> Page extract
__________

It was based on the books "Colditz and the Latter Days" by Pat Reid which
tell the story of a group of Allied POWs who have been sent to the most
heavily guarded prison camp in Germany.
The series was so good that I did not miss a single show of it, I also bought the books on Colditz written by Reinhold Eggers (known as Ullmann in the series) and Pat Reid.
The series show how the POWs had to live in Colditz, a few went insane some died while trying to escape and some made a succesful escape. The series is among the best when it comes to drama.
Being a great fan of Secret Army, I am one of the many people who have
bought up the recent DVD release ... and from what I understand ... the
producers did Colditz before SA ... it won British Academy Awards and
was extremely popular.
After the great success of the Secret Army DVD releases, isn't it time Colditz was released on DVD too? I would definitely buy it. What do you think guys?
There is just so much good stuff from the 1970's and 60's .... it was a classic period
The more people asking for some of it on DVD, the more likely we are to actually have it released.
I watched this on T.V. as a Kid, IN PARTICULAR i liked the character
played by Bernard Hepton as the commandant and can remember as if it
was yesterday this unique part, right down to the frequent clearing of
the throat and his general manner, i can never recall missing an
episode and used to look forward to it being screened every week,
needless to say i was very disappointed when the Series came to an end
and would love to own the whole series, Anyone out there know if this
was ever released on Video or D.V.D. and if so where it can be obtained
OR WHEN IT MAY BE RE-SCREENED IN THE FUTURE ?
Please let me know if any one notices it popping up on the History Channel again in the future, Gary@ichthus88.force9.co.uk, Thanks in advance Cheers - Gary
I found this show very very good. I really enjoyed the acting, the costumes and the use of the German Language. (as a student of the German language, it was rather nice knowing what they were saying and not some gibberish to throw the average viewer off) The escape stories and sub-plots kept me on the edge of my seat. To me, this was not some mindless TV show where you switch your brain off. What held my interest was that it made you think. It was almost like playing chess. Who makes the next move? Robert Wagner, Jack Hedley and David McCallum are my favorites but I must say, I also found some of the German actors appealing too. Hans Meyer and Bernard Hepton were both splendid. It was nice seeing Mr. Hepton play a Kommandant after seeing him play a barkeeper in Secret Army (another British war/drama) Mr. Meyer's character (Hauptmann Ulmann) was as cold as ice and sometimes, those are the hardest characters to play. (his eyes - how many closeups did that guy have?) This show was not only entertaining, but I found it to be quite educational too. I plan to visit Colditz on my next trip to Germany. Unfortunately, I never did see the end of the series, so I don't know how it ends. I only saw up until end of first season (gone away part 1 and 2) so, if anyone saw the series (or remembers it) please feel free to e-mail me and tell me what happens. I think when History Channel decides to play it again, I'll probably be in Germany and these shows and channels are not available - even on satellite.

__________

> Collected material
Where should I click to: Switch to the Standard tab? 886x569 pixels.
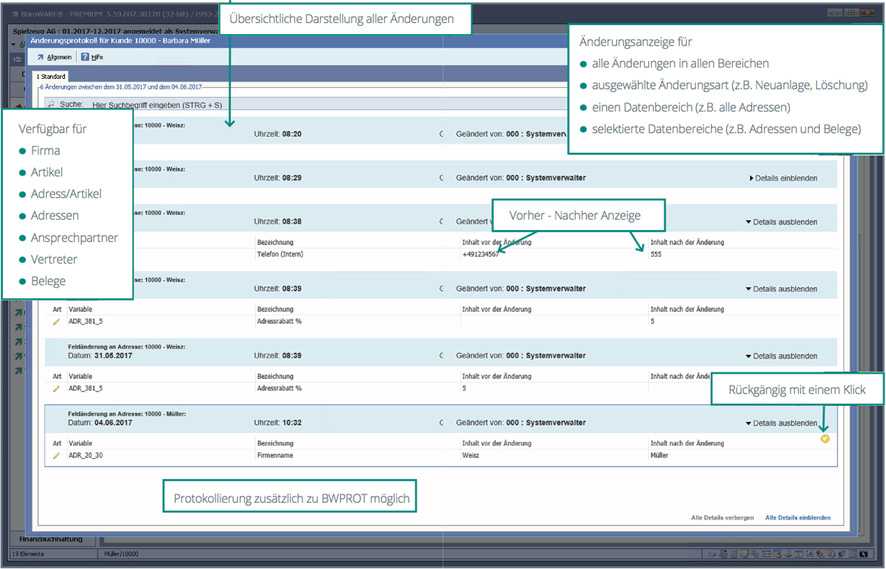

__________

> Challenge
In the Colditz comments, who played the commandant? The listing isn't needed here.

> Result of this task
Bernard Hepton